Emmanuel Frimpong Boamah named chair of UB’s Department of Urban and Regional Planning
The University at Buffalo School of Architecture and Planning is pleased to announce that Emmanuel Frimpong Boamah has been named chair of the Department of Urban and Regional Planning. He succeeds Lucie Laurian, who has served in that role since 2023.
“I am confident Emmanuel will continue to strengthen this department and further the mission of our School,” says Dean Julia Czerniak. “His consistent, high-level performance in research, engagement with the community and profession, and leadership among faculty and students will ensure we maintain our commitment to excellence.”
Boamah is an associate professor in the Department of Urban and Regional Planning, an affiliated faculty member with UB’s Community for Global Health Equity, and an award-winning educator who has published in some of the world’s leading planning and cross-disciplinary journals. Trained in urban and regional planning and institutional economics, he earned a PhD in Urban and Public Affairs from the University of Louisville. His work seeks to understand and reform the planning processes and institutional structures (laws, norms, values) that impede and “weaponize” planning interventions against historically marginalized communities. Boamah is a faculty affiliate of the Ostrom Workshop (Indiana University) and the UB Food Systems Lab, and recently served as the Raymond Lifchez Endowed Chair and Visiting Professor in the City and Regional Planning Department at UC Berkeley. He also currently advises and works with the World Health Organization’s Urban Health Unit and is the co-director for the PAHO-WHO Collaborating Center at UB. He is an associate editor for the Journal of Planning Education and Research, an editorial board member of the Journal of the American Planning Association, and an international corresponding editor for the Journal of Architecture.
Boamah joined UB in 2017 and has worked in various leadership and service positions at the university, including associate professor, director of graduate studies, and interim chair of the Department of Urban and Regional Planning in 2022. Before joining UB, he was a visiting assistant professor at Minnesota State University’s Urban and Regional Studies Institute. He currently sits on the boards of the Buffalo Niagara Waterkeeper, UB Community Health Equity Research Institute, Providence Farm Collective, and the Center for Regional Strategies.

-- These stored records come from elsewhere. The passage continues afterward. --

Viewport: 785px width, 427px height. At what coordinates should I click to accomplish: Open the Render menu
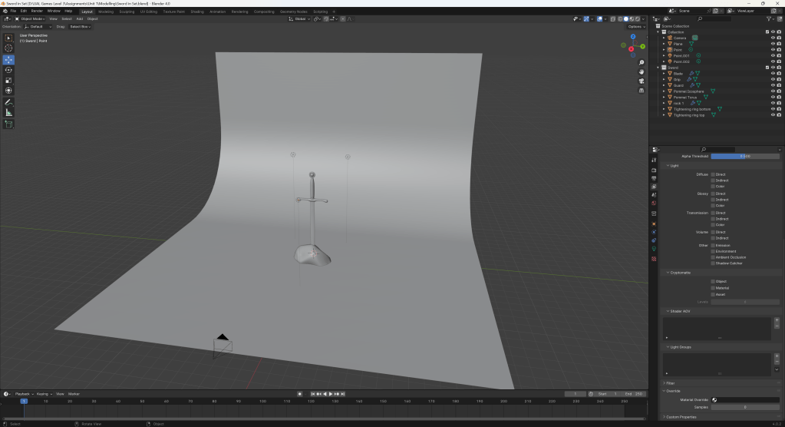[37, 12]
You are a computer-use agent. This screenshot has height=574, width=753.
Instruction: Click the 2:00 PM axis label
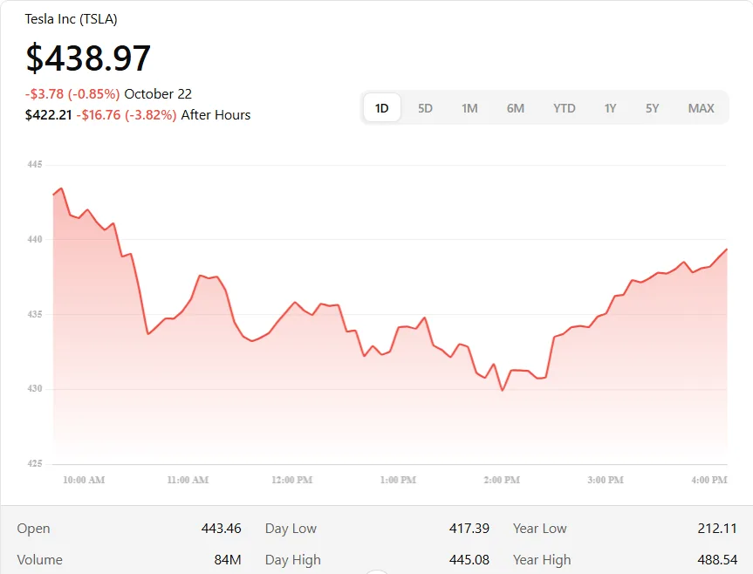coord(502,481)
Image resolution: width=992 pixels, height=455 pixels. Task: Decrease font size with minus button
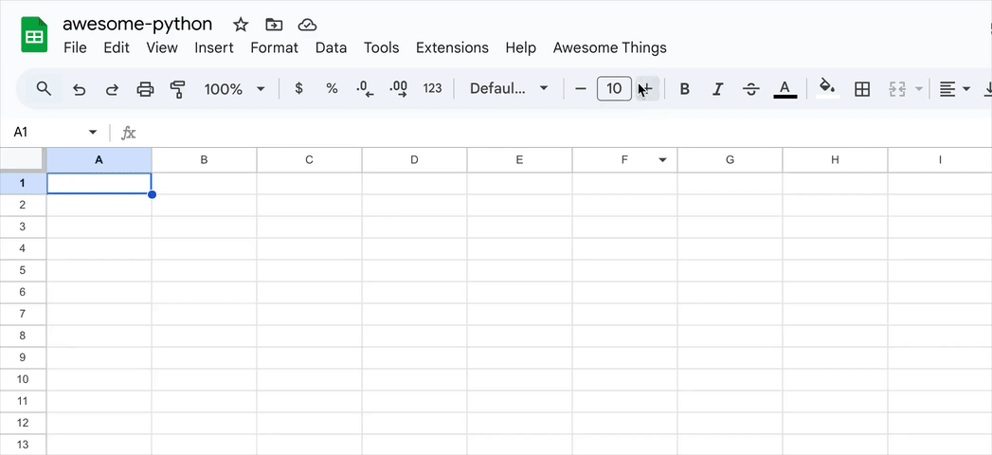pos(581,89)
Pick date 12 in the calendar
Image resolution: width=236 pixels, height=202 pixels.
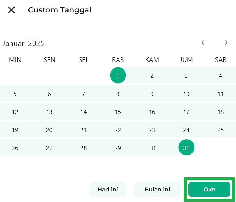pos(15,112)
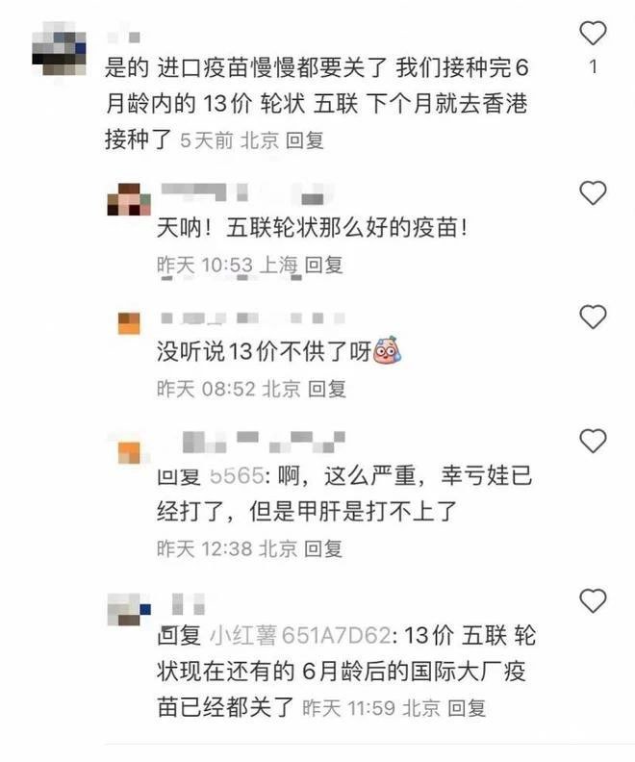
Task: Like the top comment about imported vaccines
Action: (593, 33)

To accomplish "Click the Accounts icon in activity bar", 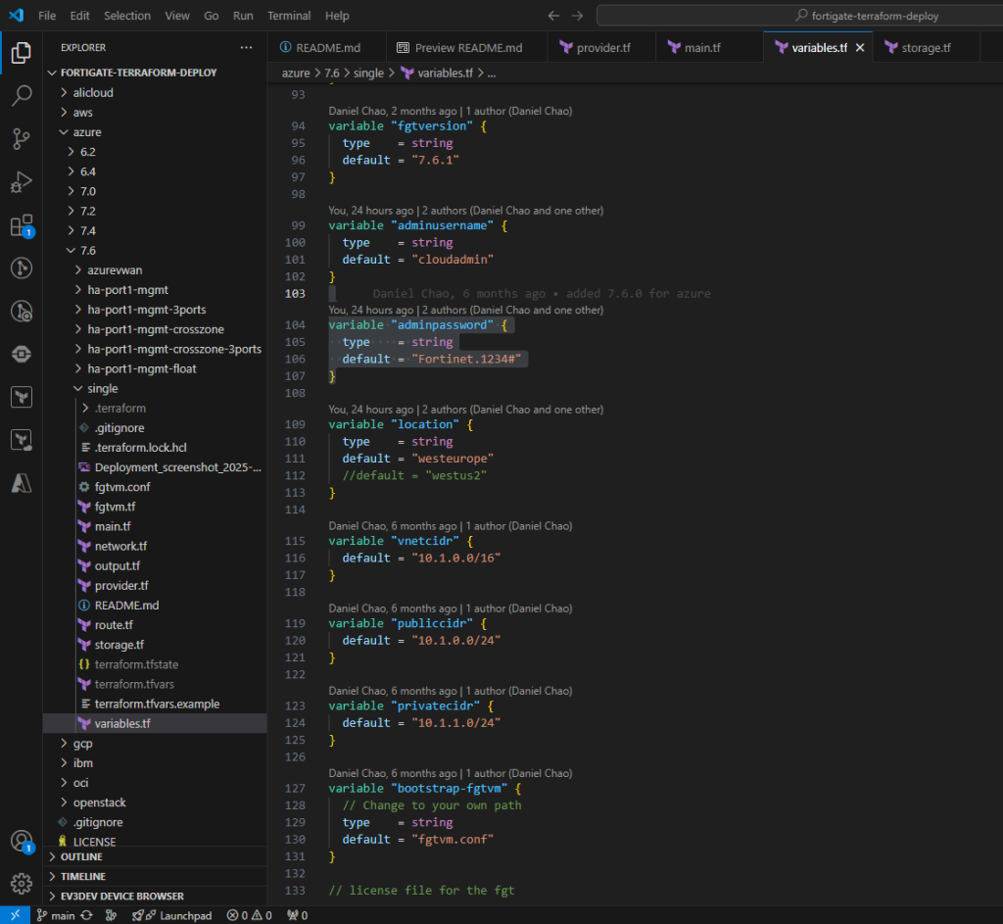I will coord(21,841).
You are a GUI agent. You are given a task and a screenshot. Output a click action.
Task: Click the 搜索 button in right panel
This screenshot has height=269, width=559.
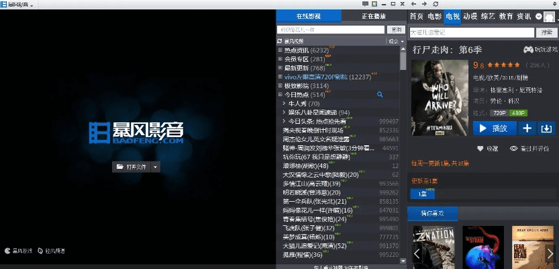[546, 32]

In this new leadership role, Boamah looks forward to building on the department’s past progress to continue strengthening its academic programs; ensure thoughtful, ethical, and socially just outreach and community partnerships throughout Western New York; and actively hone the department’s curriculum to set the students up for success in today’s world. “We’re prioritizing our commitment to enhancing students’ experiences in our programs by making our curriculum intellectually engaging, exciting, and responsive to the current issues facing us and the communities we serve,” Boamah shared.
He is also eager to continue efforts to bolster collaboration within the department and the school while continually nurturing the growth of its intellectual culture. He explained, “The prospect of working closely with our architecture colleagues to envision a future where planners and architects collaborate to address some of the ‘wicked’ problems of our time is very exciting.”
In the short term, Boamah looks forward to building on the positive relationships that he’s established over the last eight years to help develop a collective understanding among students, staff, and faculty of their aspirations, both individual and collective. He’s confident that this will set the foundation for the long-term translation of that work into a shared vision of success. “It’s about making and celebrating our department and school as a globally renowned, intellectual site for studying and practicing how to co-plan and co-design healthier, just, and inclusive societies.”
Boamah will assume the role of chair starting in July 2025.